Problem to solve: Please express the stretch of the records that opens with the line containing "This screenshot has height=416, width=880." and runs through the end of the records as a JSON list of strings, one string per line, with blank lines left out.

[START Records to process]

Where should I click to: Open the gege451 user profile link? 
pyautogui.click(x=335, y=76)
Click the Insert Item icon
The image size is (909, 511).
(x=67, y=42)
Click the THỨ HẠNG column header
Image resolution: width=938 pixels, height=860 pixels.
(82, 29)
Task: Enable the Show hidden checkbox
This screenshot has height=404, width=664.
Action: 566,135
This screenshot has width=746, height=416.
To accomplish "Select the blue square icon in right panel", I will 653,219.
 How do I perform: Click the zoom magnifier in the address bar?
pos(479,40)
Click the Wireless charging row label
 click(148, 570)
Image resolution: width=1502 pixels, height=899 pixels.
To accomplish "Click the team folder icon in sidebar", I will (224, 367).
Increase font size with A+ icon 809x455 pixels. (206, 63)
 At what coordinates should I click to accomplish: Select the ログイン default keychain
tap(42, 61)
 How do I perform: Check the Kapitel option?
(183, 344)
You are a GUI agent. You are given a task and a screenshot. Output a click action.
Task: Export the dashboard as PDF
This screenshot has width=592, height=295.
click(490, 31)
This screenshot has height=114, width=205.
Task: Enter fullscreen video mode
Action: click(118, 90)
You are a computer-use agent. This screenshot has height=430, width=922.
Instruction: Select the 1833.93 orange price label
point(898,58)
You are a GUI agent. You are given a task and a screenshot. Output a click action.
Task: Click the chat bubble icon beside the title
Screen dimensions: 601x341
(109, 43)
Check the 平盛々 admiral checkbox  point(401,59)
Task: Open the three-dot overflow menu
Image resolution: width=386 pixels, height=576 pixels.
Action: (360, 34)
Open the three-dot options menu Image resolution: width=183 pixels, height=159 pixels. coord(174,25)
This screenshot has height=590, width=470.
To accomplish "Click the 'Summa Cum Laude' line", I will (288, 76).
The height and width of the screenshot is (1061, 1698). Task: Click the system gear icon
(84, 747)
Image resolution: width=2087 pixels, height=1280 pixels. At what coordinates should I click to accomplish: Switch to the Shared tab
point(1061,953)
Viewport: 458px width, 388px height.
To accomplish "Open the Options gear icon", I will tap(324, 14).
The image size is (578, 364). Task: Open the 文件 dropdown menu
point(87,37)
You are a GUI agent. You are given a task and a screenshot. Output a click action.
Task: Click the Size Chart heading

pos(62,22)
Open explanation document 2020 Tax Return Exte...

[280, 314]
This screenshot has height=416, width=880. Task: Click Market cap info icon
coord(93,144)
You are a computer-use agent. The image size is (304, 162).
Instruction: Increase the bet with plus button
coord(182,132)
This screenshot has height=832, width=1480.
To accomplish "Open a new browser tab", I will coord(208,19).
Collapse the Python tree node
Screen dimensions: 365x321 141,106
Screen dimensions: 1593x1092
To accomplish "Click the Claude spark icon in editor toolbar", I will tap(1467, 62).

[END Records to process]

Output:
[
  "This screenshot has height=416, width=880. Task: Click Market cap info icon",
  "coord(93,144)",
  "You are a computer-use agent. The image size is (304, 162).",
  "Instruction: Increase the bet with plus button",
  "coord(182,132)",
  "This screenshot has height=832, width=1480.",
  "To accomplish \"Open a new browser tab\", I will coord(208,19).",
  "Collapse the Python tree node",
  "Screen dimensions: 365x321 141,106",
  "Screen dimensions: 1593x1092",
  "To accomplish \"Click the Claude spark icon in editor toolbar\", I will tap(1467, 62)."
]